HOW TO COMPLETE THIS TASK: Please repeat, word for word, the part of the article on the hospital medicine meeting that opens with the words containing "April 03, 2018" and closes with "2018 Annual Meeting.".

PASSAGE PROVIDED:
● ● ● ● ●

Sepsis Alerts, Better Sleep, Handoffs Top Hospital Meeting

Marcia Frellick

April 03, 2018

ORLANDO — The use of artificial intelligence to detect sepsis several hours before a patient meets the clinical definition is one of the top three research abstracts that will be presented at the upcoming Society of Hospital Medicine (HM) 2018 Annual Meeting.

Finding sepsis early could have profound implications for hospitals, said Ethan Cumbler, MD, from the University of Colorado School of Medicine in Denver, who is director of the research, innovation, and vignettes section of the conference. One in three patients who die in a hospital have sepsis, according to the Centers for Disease Control and Prevention.

Ethan Cumbler

A second abstract looks at the effect of a multipronged intervention — including clinician education, unit champions, and sleep-promoting items — on the quietness of the hospital environment over time.

"This will resonate with anyone who's been a patient," said Cumbler.

And the third examines a mentored handoff protocol, previously shown to be effective in small populations and limited kinds of hospitals, in 32 hospitals of different types, sizes, and specialties.

The impact of findings related to hospital medicine is growing. "I think we're seeing a real trend toward multicenter quality improvement," said Cumbler.

"This is fantastic to see because it reflects a higher level of rigor and generalizability," he pointed out.

Rapid-Fire Updates

Clinical updates, which have been popular in the past, are scattered throughout the three-day program. Updates will be presented on topics such as diabetes management, pharmacology, infectious diseases, and chronic obstructive pulmonary disease.

Kathleen Finn

This year, a rapid-fire session has been added that will help hospitalists understand when they should consider consulting an interventional radiologist or transferring a patient to a hospital that has an interventional radiology suite, said Kathleen Finn, MD, from Massachusetts General in Boston, who is program director for the conference.

For instance, "if the patient needs a biopsy and it's looking like surgery could be high risk, sometimes an interventional radiologist can get needles in and get biopsies," she said.

The development of new drugs has opened up treatment options in other specialties, but they sometimes come with severe adverse effects.

The Downside of Immunotherapies and Biologics

Immunotherapies, for instance, are revolutionizing cancer care, but with them come sometimes-serious effects that hospitalists are beginning to see. Yelena Janjigian, a medical oncologist from Memorial Sloan Kettering in New York City, will brief hospitalists on what to look for.

● ● ● ● ●

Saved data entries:
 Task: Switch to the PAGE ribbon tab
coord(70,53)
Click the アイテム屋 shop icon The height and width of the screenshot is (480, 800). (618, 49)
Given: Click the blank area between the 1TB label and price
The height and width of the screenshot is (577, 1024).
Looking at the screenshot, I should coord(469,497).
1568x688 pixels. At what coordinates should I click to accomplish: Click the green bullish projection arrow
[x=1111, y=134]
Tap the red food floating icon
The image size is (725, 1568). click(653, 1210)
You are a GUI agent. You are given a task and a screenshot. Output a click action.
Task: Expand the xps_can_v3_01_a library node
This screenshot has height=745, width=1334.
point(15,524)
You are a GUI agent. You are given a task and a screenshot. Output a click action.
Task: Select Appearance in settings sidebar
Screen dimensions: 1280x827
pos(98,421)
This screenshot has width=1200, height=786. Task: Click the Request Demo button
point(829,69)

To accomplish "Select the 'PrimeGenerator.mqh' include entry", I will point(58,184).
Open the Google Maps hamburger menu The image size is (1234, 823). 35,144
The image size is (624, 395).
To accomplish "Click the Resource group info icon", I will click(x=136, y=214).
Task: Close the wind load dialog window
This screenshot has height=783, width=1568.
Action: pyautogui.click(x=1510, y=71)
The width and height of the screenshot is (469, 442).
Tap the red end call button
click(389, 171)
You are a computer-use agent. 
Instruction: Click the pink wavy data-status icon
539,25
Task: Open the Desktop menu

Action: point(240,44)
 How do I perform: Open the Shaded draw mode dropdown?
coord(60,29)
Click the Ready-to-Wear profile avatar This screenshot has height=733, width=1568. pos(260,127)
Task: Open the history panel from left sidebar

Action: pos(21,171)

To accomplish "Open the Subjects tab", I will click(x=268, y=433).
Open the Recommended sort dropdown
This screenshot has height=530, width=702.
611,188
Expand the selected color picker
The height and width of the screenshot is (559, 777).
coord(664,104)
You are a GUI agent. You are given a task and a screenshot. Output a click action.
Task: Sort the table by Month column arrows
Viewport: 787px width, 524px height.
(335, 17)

● ● ● ● ●

RESULT FOR THIS EXERCISE:
April 03, 2018

ORLANDO — The use of artificial intelligence to detect sepsis several hours before a patient meets the clinical definition is one of the top three research abstracts that will be presented at the upcoming Society of Hospital Medicine (HM) 2018 Annual Meeting.